__YOUR TASK__: Make an exact copy of the entries, taking out every picture.

__AVAILABLE DATA__:

● ● ●

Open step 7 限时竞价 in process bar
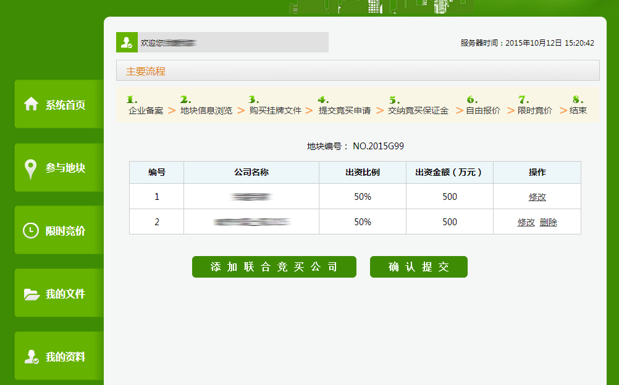Viewport: 619px width, 385px height. click(x=535, y=110)
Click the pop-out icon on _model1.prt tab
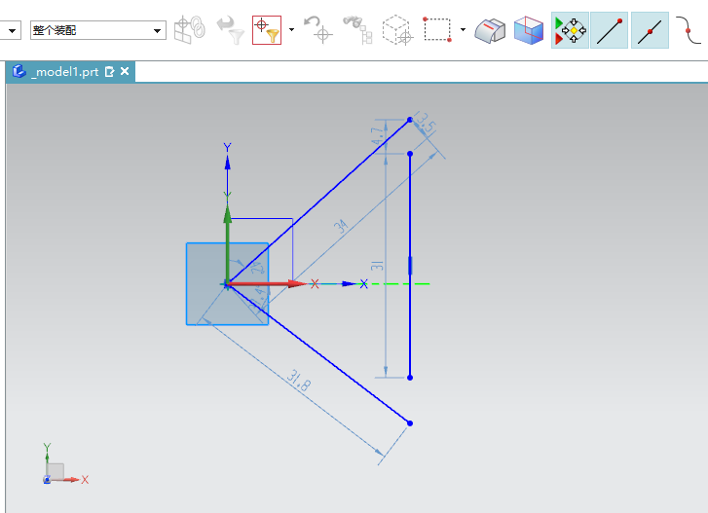Screen dimensions: 708x513 click(110, 72)
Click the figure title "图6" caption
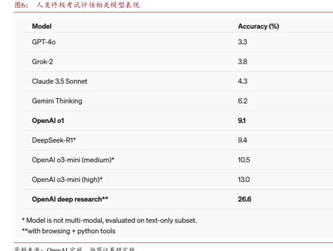 (76, 5)
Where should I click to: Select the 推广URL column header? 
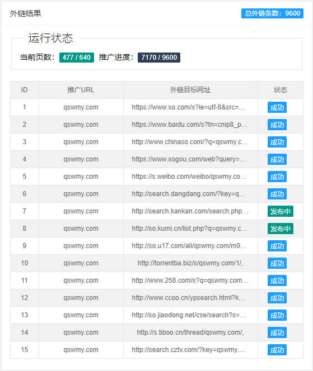coord(81,90)
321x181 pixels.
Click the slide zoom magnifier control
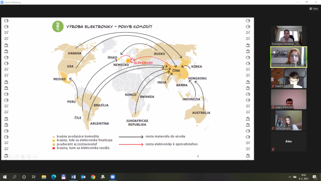coord(29,157)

● ● ●

__RESPONSE TO THIS EXERCISE__:
Open step 7 限时竞价 in process bar
Viewport: 619px width, 385px height. click(x=535, y=110)
Click the pop-out icon on _model1.prt tab
Screen dimensions: 708x513 click(110, 72)
Click the figure title "图6" caption
 (76, 5)
Where should I click to: Select the 推广URL column header? 
coord(81,90)
321x181 pixels.
Click the slide zoom magnifier control
coord(29,157)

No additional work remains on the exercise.